It was natural that princes, who, for a time, were blinded by the representations of the Dais, and the attractions of the Ismailitic secret doctrine, should have hastened, as friends, to their arms, but should afterwards snatch themselves away, dreading lest the embrace, like that of the Spanish maiden, should be but a form of execution, under which murdering daggers lay concealed. Thus, the Sultan Sandjar, and Itsis, shah of Khowaresm, who were both at first reckoned among the friends and partisans of the order, became their open foes; and we have seen that, at Aleppo, they enjoyed, during the reign of Riswan, the most powerful influence; but, under his son, were extirpated with the sword. Such was their fate also at Damascus; where, during the reign of Busi, they found a powerful protector in the vizier Tahir, the son of Saad of Masdeghan. The Persian Assassin, Behram of Astrabad, who commenced his operations with the murder of his uncle, gained over the vizier, who gave him the castle of Banias, as Riswan had given the more inland fortress, Sarmin, to the nephew of Hassan Sabah.[100] Banias, the ancient Balanea, signifying the old city seated in the little bay, gave its name to the castle newly erected in A. D. 1162; A. H. 454. It is a farsang, or four thousand paces, distant from the sea, in a fertile, well-watered plain; where, in former times, more than a hundred thousand buffaloes found pasture.[101] The valley, into which numerous rivulets fall, is called Wady ol Jinn (the valley of demons), a place whose very name rendered it worthy of being a settlement of Assassins. From this place,[102] they became masters of the surrounding castles and towns; and Banias became the centre of their power in Syria, until they transferred it, twelve years afterwards, to Massiat.

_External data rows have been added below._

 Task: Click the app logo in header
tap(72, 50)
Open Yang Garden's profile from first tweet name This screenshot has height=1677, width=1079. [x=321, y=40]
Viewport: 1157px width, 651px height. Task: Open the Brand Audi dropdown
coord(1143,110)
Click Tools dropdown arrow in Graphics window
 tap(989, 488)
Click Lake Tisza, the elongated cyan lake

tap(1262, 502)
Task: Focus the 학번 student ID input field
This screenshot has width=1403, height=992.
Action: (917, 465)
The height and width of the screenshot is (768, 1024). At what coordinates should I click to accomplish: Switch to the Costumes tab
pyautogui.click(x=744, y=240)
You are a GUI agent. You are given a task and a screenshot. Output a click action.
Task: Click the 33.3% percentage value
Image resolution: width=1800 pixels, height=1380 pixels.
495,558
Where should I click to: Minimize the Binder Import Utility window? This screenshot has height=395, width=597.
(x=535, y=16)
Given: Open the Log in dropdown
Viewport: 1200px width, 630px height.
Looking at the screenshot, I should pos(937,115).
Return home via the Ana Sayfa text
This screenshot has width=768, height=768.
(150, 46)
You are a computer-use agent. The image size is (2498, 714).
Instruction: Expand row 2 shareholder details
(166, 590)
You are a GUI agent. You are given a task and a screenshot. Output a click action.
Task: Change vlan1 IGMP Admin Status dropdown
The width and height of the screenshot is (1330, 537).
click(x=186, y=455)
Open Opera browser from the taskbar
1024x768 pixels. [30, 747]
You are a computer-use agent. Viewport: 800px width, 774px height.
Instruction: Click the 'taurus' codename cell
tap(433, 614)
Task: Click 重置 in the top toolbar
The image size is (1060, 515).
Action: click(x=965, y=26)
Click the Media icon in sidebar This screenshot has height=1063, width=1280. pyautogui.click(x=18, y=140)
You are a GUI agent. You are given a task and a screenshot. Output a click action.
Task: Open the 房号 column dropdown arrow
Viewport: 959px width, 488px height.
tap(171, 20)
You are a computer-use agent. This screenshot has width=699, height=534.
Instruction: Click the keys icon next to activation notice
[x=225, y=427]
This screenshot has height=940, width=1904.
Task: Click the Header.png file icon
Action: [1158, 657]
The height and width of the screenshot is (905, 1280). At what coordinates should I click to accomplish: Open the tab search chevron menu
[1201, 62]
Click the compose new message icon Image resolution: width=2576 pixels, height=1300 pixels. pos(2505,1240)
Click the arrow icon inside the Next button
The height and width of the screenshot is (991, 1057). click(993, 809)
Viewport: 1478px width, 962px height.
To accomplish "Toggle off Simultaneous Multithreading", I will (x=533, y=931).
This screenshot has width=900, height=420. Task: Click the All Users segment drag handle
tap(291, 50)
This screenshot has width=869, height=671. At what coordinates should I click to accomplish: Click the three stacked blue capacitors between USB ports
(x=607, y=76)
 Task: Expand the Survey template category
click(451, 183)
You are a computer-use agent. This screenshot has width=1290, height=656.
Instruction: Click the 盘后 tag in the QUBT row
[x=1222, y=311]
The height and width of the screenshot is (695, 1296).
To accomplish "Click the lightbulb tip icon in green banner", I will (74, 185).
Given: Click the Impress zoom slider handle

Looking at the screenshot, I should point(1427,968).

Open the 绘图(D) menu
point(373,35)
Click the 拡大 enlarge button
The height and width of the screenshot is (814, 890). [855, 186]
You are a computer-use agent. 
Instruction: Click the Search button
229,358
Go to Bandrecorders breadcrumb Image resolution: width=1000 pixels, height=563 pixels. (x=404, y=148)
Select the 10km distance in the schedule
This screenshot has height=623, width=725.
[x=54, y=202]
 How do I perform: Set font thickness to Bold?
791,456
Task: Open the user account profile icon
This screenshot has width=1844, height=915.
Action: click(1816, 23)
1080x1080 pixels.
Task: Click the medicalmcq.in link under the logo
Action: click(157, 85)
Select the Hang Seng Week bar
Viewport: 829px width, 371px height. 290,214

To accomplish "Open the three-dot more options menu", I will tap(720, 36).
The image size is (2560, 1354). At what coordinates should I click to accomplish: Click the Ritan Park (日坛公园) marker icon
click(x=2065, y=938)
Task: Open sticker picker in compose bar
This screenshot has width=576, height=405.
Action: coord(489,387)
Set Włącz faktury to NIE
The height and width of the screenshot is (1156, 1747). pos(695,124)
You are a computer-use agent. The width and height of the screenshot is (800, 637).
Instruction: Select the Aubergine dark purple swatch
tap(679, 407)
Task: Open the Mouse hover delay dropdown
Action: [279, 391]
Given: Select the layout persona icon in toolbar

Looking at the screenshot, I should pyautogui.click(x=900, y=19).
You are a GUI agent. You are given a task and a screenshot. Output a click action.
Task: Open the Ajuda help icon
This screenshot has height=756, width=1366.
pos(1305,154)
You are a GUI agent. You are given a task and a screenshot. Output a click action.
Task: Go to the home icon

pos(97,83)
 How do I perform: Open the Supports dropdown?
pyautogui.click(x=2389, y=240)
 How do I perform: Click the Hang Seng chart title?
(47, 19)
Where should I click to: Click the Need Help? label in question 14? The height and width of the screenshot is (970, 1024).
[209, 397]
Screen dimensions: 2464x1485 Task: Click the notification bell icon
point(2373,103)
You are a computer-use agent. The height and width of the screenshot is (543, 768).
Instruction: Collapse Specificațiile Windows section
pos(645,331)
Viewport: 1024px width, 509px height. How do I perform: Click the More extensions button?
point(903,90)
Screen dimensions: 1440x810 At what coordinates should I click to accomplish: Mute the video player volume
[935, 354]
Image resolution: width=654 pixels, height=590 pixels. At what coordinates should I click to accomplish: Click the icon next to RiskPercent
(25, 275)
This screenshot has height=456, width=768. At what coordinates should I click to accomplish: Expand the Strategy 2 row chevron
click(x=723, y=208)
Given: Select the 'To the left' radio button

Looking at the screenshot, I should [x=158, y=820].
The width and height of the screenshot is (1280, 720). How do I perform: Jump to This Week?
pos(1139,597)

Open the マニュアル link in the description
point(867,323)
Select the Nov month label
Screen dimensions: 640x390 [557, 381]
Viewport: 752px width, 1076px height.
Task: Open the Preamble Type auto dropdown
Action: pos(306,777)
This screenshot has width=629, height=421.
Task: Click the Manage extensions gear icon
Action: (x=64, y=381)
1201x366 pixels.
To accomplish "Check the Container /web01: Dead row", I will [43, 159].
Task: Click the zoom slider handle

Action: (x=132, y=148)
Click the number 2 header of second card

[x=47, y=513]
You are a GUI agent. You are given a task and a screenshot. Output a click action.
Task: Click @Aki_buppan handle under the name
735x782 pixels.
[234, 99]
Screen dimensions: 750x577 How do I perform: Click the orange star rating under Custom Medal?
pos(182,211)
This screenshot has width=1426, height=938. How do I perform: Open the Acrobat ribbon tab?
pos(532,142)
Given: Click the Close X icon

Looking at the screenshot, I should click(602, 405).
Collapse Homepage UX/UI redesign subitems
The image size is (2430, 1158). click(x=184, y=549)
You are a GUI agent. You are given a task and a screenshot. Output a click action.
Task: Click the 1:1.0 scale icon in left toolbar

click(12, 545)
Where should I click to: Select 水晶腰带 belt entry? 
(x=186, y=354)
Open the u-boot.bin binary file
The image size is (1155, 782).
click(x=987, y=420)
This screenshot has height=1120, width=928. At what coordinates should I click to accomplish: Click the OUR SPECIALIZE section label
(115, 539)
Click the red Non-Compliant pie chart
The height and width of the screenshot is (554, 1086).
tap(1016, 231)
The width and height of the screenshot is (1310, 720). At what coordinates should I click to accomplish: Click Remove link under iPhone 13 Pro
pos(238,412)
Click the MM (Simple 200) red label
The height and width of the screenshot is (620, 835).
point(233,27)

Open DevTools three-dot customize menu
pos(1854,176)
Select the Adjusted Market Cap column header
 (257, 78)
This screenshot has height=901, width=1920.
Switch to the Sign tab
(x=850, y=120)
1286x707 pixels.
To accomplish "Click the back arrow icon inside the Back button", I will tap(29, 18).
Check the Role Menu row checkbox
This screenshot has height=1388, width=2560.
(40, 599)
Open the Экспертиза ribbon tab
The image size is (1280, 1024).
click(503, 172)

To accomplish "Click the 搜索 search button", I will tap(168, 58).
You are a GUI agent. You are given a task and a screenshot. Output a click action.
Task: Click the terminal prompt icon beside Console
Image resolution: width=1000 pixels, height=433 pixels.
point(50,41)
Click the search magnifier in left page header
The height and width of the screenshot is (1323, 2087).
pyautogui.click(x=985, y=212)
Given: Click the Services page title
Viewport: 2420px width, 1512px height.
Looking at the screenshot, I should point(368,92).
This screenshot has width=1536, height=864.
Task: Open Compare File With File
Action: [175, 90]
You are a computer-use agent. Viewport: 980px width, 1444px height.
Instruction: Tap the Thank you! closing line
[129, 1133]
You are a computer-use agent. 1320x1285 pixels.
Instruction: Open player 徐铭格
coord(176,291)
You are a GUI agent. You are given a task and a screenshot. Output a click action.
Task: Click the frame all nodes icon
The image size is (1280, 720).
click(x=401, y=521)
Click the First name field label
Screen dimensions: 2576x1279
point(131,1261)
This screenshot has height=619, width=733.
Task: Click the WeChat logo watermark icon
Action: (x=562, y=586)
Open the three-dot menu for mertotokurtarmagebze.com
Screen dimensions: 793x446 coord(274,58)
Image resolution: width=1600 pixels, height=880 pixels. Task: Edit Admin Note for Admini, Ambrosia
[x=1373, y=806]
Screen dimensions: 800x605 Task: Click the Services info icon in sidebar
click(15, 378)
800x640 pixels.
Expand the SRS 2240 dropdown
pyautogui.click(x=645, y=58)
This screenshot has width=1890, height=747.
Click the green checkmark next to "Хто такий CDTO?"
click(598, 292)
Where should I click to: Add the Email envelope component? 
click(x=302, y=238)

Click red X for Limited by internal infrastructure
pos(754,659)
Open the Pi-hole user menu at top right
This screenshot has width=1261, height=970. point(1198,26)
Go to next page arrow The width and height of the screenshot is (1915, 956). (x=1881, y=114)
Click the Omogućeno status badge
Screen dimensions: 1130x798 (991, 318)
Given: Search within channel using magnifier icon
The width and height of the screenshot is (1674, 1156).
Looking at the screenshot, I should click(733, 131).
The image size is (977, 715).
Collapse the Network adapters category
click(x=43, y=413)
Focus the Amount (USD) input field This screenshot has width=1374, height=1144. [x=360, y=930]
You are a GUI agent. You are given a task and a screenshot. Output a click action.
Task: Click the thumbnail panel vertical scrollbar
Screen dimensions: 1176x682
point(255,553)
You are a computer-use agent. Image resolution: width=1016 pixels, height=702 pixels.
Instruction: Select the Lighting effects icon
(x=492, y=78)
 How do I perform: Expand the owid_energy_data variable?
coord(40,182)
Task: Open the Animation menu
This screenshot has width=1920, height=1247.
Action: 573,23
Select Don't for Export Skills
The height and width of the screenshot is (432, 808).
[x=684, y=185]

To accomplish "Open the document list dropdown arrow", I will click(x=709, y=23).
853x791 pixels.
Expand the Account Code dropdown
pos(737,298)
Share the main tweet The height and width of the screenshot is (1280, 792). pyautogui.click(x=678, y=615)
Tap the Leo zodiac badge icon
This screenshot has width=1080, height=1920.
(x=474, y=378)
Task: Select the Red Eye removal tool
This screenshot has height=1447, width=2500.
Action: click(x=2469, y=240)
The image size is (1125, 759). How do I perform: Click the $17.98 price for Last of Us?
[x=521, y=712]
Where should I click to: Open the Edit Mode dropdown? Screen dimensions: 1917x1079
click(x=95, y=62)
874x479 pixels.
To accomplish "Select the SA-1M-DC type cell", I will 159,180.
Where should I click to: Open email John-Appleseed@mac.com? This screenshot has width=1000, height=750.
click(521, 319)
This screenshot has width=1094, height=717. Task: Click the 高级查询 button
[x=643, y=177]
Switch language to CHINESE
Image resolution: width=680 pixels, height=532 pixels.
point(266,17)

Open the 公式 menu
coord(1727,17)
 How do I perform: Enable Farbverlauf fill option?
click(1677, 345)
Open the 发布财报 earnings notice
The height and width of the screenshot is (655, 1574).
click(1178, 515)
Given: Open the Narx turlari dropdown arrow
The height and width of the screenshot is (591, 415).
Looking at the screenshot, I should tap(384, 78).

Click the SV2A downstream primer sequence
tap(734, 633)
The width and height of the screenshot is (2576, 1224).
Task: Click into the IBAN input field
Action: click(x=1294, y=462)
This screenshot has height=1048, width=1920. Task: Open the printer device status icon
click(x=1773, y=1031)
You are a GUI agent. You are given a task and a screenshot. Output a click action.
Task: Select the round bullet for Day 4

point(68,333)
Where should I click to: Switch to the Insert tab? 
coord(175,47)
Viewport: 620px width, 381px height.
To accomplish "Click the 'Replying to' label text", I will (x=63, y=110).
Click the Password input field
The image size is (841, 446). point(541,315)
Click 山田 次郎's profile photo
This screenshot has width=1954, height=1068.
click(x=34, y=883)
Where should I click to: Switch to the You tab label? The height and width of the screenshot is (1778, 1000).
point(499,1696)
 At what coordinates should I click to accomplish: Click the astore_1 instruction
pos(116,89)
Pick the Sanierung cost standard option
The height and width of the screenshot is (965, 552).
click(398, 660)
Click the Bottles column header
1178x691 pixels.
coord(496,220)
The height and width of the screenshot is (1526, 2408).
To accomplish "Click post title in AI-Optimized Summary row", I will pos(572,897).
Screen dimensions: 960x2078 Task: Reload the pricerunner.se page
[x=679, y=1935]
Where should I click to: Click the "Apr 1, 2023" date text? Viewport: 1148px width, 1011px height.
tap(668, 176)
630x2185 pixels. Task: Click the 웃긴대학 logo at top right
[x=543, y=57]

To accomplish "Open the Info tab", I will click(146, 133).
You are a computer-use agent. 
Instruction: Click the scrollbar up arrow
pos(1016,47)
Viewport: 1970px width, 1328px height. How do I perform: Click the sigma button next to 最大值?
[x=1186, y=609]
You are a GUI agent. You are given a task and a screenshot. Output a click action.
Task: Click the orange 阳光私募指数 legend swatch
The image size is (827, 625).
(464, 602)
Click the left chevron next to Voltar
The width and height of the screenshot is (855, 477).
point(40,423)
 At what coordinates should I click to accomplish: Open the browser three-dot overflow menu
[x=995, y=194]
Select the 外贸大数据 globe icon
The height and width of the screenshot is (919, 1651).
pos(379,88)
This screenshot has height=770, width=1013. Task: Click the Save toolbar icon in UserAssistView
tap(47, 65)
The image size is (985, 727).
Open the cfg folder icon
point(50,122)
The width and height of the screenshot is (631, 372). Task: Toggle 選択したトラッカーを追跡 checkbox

Behram had long prosecuted the designs of the order at Aleppo and Damascus, where he was recognised and favoured as Dai, by the princes Ilghasi and Togteghin. When, by the possession of Banias, he had obtained a firm footing in Syria, the power and insolence of the Assassins attained its height. From all sides they hastened to the new point of union, and princes did not venture to protect any one against them. The jurists and theologians, more particularly the Soonnites, those universal victims, were struck dumb with fear of them, and of the disfavour of the princes. Behram did not fall by their vengeance, but by that of the inhabitants of the valley of Taim, an appendage to the district of Baalbek, and inhabited by a mixture of Nossairis, Druses, and Magians. Their brave leader, Dohak, burned to revenge the death of his brother Barak, the son of Jendel, who had been slain by the Assassins, by command of Behram; he united, for this purpose, the warriors of his native vale, with succours from Damascus, and the surrounding towns. Behram hoped to surprise them defenceless, at the head of his Ismailites; he, however, fell into their hands, and was instantly cut in pieces. His head and hands were brought to Egypt, where the khalif presented the bearer with a rich habit, and had them carried about in triumph in Cairo and Fostath. The Ismailis who escaped, fled from the valley of Taim, to Banias, where Behram, prior to the expedition, had committed the command to Ismail, the Persian. The vizier Masdeghani entered into friendly alliance with him, as with his predecessor. Ismail sent to Damascus, one of his creatures, Abulwefa, literally, Father of Fidelity, but, in reality, the model of perfidiousness.[103] By his intrigues, he succeeded in obtaining, not only the office of Dailkebir, or prior of the Ismailites, but also that of Hakem, or chief judge of the district.